Marker × location interactions: For all markers with significant main effects identified in the current study, also significant marker × location interactions were observed (Table 4). Our observation is in contrast to results from most linkage mapping studies reported in the literature (e.g., Cockerham and Zeng 1996; Melchinger et al. 1998), which rarely found significant marker × location interactions despite the presence of significant genotype × location interactions. This difference might be explained by the fact that in contrast to previous studies the entries of our study were grown in a large number of locations allowing a more reliable estimation of marker × location interactions. Furthermore, the high number of entries examined in our study increases the power for detection of marker × location interactions (cf. Boer et al. 2007).

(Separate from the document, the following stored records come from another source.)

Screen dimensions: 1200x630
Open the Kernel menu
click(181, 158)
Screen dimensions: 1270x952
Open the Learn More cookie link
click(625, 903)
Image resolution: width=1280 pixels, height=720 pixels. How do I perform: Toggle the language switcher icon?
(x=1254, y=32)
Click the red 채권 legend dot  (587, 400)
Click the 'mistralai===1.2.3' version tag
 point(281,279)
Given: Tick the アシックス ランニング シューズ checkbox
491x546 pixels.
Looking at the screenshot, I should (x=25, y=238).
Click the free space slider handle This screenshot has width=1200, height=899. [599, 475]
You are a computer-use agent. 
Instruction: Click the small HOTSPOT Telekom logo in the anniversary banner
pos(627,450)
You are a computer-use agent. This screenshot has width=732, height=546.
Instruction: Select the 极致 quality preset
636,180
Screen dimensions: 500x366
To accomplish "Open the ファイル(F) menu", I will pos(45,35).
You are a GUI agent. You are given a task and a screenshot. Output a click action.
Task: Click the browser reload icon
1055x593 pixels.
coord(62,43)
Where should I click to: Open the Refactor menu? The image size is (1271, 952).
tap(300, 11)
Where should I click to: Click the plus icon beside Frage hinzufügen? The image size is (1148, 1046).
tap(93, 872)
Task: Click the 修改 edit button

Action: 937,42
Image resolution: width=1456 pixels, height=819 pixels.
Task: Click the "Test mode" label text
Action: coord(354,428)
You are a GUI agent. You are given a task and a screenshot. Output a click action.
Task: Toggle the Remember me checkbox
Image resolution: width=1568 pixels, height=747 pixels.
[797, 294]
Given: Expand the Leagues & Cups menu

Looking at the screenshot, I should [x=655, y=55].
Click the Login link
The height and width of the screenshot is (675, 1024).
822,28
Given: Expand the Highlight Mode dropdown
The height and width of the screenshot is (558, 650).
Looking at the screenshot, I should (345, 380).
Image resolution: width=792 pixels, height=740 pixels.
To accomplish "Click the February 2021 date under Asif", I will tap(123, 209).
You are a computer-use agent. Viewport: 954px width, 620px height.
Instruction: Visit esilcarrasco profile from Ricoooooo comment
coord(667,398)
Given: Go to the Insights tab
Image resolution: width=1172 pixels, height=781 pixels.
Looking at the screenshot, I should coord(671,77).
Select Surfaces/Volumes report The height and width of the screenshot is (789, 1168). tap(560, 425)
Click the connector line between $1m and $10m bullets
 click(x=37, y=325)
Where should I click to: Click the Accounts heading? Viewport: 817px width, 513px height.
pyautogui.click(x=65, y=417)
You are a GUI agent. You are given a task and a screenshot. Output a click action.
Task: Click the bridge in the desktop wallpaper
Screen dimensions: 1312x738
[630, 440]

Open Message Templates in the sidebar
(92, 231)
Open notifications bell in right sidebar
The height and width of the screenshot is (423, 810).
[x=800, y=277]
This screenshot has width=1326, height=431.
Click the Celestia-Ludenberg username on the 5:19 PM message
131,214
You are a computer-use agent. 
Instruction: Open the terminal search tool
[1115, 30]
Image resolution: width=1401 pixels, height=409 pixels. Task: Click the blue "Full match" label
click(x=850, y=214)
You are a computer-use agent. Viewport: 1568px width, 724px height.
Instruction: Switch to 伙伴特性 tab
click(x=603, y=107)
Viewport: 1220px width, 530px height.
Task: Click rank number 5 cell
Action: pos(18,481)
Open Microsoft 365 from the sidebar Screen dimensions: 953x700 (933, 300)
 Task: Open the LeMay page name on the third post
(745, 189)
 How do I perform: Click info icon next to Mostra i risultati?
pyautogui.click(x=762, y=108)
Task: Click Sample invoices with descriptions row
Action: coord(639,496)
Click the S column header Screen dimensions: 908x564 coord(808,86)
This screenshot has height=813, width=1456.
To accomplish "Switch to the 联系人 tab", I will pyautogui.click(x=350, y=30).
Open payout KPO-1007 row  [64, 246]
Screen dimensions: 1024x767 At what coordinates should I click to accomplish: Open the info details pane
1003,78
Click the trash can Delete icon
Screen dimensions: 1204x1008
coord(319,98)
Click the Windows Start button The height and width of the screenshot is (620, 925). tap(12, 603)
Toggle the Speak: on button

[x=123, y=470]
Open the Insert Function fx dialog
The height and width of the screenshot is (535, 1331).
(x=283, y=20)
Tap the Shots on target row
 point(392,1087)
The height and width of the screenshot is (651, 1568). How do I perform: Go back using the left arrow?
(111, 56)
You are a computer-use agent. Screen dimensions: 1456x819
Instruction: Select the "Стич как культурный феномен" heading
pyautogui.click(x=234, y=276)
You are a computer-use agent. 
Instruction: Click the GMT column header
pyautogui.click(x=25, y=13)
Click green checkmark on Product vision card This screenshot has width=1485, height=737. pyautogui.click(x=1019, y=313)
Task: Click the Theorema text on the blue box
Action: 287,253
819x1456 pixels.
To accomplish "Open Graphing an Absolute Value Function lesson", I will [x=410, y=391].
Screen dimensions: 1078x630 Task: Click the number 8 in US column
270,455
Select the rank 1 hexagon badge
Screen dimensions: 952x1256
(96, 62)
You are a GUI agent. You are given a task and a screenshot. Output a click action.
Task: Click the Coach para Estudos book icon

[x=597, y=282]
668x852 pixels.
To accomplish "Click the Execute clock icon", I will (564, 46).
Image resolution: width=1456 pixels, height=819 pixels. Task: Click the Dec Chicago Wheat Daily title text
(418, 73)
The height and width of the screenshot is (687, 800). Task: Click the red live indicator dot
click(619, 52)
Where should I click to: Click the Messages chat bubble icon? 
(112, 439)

Marker × location interactions can not be directly used in marker-assisted selection programs. They rather contribute to the instability of QTL effects across multiple environments (Piepho 2000) and thereby reduce the efficiency of marker assisted selection with respect to a broad adaptation of the germplasm (e.g., Bouchez et al. 2002). One way to use marker × location or genotype × location interactions for breeding progress is the development of specific varieties for specific groups of locations (Curnow 1988). In contrast to results of Moreau et al. (2004), however, a clustering approach did not reveal the presence of distinct subgroups of locations for any trait. Therefore, we did not further examine the possibility of unraveling marker × location interactions in marker × mega-environment interactions.

Conclusions

We proposed an approach for AMMSP which is not only based on entries with available marker data but also on related entries without available marker data. Thereby, the estimation of the genotypic value of the entries with available marker data is improved and the power for detection of marker-phenotype associations is increased. Based on this approach, we identified several genome regions associated with the traits under consideration, which are promising for marker-assisted selection. This observation indicated that not only segregating populations derived from crosses of parental genotypes in a systematic manner, as suggested by Yu et al. (2008), can be used for QTL detection, but also populations routinely derived in plant breeding programs from multiple, related crosses. Furthermore, our results indicate that data sets, which are of a size that does not permit analysis by a one-step AMMSP approach, might be analyzed based on the two-step approach A without losing too much power for detection of marker-phenotype associations. By contrast, the commonly employed two-step approach B suffers from a more severe loss of power.